生活者に寄り添うポジティブな気持ちを与える広告

松浦良高(マッキャンエリクソン)

コロナ禍では、さまざまな制限、苦境が立ちはだかる。そういった状況下において、さまざまな企業がポジティブな発信を行った。ここでは、マッキャンエリクソンの松浦良高さんが社会貢献施策を中心に紹介していく。

コロナ収束後の世界を見据えて

新型コロナウイルスの感染状況は、毎週毎週のように状況が変わるが、それはさらに国によって状況が大きく異なる。欧米諸国では大きな被害が出た国が多く、まだ混乱期が続いているといえるが、ニューヨークではオフィスに戻る会社が出てきていたり、ロンドンで新型コロナによる死者がゼロになったり、完全収束とはいかないものの、徐々に収束後の世界も見え始めている。

そういった中で、広告コミュニケーションも当初のソーシャルディスタンスを単純に訴求する内容からの変化が見られる。生活者は長引く自粛生活に飽き飽きしているし、家庭にいて子どもの世話もしながらも仕事もするという新たな状況にも慣れてきている。こういった状況を捉えて、広告は生活者の気持ちに寄り添うものが増えている。また、今後も続くであろう、リモートワークという新しい生活のスタイルを前提にしているものも見られる。

そしてご紹介する広告キャンペーンに共通して言えるのは、どのブランドも大変な時期だからこそ広告により生活者や社会にポジティブな気持ちを与えようとしていること。
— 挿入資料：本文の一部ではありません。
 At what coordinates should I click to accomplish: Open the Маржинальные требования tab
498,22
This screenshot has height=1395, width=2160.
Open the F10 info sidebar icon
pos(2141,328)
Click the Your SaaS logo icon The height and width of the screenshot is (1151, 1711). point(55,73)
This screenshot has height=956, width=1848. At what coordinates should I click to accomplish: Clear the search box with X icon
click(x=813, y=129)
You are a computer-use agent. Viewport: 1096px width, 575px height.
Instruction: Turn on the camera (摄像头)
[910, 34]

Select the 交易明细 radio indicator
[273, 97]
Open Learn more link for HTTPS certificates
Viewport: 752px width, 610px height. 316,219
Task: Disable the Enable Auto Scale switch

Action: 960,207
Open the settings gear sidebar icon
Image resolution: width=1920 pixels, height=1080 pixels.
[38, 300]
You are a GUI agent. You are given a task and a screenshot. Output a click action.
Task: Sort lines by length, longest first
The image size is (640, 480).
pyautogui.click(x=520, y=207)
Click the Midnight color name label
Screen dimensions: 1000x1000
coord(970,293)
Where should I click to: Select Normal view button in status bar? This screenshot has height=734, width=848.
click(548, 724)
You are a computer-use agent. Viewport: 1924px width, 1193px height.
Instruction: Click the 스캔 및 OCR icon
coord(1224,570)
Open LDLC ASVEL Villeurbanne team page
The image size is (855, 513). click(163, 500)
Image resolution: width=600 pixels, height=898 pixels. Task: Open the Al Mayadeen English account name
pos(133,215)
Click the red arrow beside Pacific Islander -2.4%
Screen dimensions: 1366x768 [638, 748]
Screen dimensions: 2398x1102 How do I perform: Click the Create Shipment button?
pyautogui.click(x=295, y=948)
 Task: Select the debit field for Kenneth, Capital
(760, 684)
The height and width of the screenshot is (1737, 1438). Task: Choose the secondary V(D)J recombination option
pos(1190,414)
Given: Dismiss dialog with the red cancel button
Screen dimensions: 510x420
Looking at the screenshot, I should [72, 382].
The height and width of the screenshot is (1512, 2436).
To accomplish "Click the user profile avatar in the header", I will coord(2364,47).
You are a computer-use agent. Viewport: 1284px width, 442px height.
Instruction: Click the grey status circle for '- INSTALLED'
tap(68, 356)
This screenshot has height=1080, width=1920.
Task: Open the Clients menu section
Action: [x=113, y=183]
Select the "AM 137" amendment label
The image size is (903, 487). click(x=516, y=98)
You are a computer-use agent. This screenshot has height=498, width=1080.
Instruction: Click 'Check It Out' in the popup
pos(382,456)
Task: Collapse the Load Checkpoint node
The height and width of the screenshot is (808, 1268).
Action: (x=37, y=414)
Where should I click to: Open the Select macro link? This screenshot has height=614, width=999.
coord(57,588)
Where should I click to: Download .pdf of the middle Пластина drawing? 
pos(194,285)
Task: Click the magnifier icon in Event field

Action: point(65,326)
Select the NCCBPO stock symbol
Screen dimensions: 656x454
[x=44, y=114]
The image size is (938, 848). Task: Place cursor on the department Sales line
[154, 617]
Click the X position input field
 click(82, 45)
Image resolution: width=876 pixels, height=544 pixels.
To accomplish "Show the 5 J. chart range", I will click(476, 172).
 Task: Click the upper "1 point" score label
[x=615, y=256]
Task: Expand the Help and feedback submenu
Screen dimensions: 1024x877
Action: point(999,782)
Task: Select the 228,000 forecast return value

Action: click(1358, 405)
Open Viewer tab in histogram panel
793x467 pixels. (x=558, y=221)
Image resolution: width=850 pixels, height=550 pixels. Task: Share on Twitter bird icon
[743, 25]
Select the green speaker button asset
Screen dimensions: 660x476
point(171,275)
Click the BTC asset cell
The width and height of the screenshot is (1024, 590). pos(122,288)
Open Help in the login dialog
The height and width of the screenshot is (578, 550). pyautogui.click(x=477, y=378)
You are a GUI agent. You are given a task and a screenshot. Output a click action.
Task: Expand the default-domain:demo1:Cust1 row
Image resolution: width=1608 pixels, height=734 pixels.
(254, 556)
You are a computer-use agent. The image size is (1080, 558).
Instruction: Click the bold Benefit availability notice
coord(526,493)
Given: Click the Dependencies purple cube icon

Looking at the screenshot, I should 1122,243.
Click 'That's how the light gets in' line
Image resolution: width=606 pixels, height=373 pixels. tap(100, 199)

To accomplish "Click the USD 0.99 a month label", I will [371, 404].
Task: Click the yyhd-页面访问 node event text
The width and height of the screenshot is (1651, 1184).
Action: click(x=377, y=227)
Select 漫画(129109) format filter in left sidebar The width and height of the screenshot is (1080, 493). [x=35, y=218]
これらの欧米の事例を見ていると、広告には人々に前向きなエネルギーを与える重要な役割があるのだなと改めて再認識させられる。

「Thank you, doctors」

フロントラインで働いている医療従事者に対するサポートと感謝のために制作された広告。医療従事者の写真であるが、注意深く見ると医療マスクの跡ではなくて、ヒーローマスクの跡ができている。名も知らない一人ひとりの医師が偉大なヒーローであるということをクリエイティブに伝えている。屋外広告の媒体社の協力も得ながら、ヨーロッパで広がり、医療従事者への感謝と、未来に向けた前向きな気持ちを伝えようとしている。